# Prompt:
For this exercise, copy the data exactly and omit any images.

(Items listed in a dataset)

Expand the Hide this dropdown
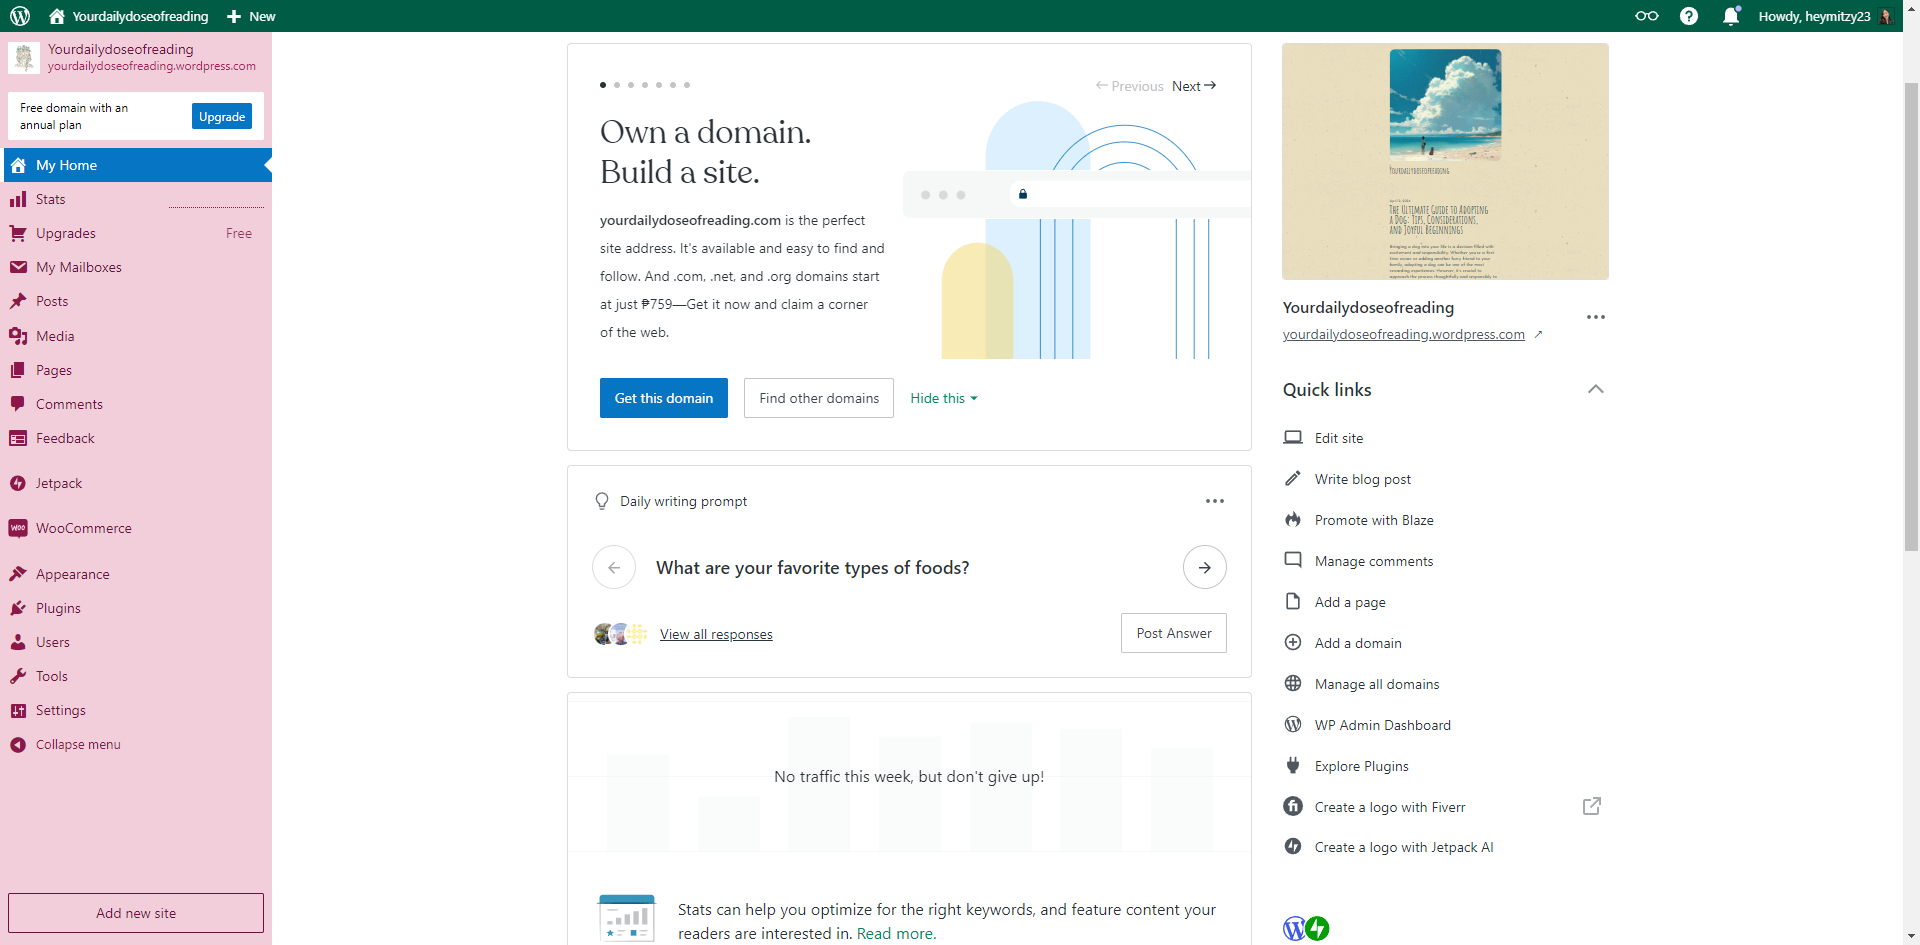Image resolution: width=1920 pixels, height=945 pixels. (x=943, y=398)
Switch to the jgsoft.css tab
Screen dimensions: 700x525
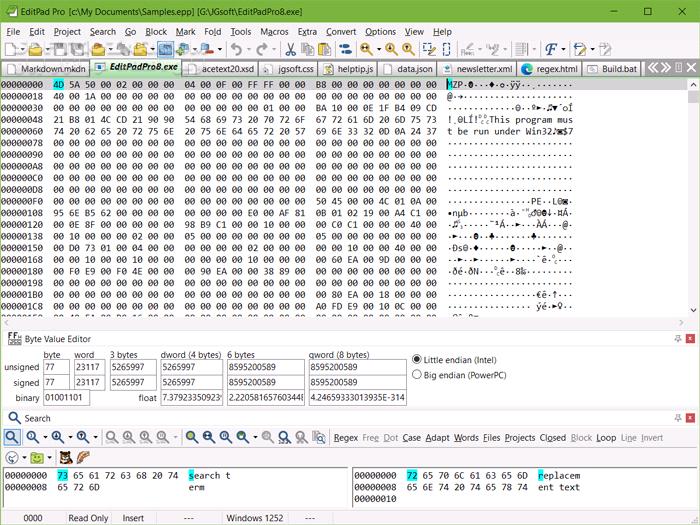click(x=293, y=68)
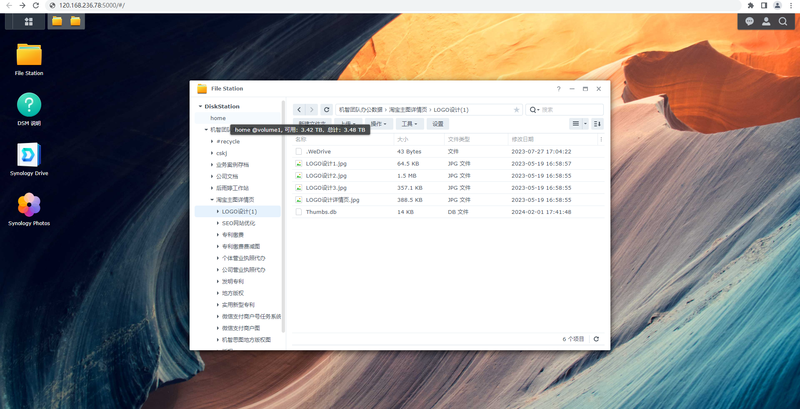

# Exercise result:
Expand the Hide this dropdown
Image resolution: width=1920 pixels, height=945 pixels. (x=943, y=398)
Switch to the jgsoft.css tab
Screen dimensions: 700x525
click(x=293, y=68)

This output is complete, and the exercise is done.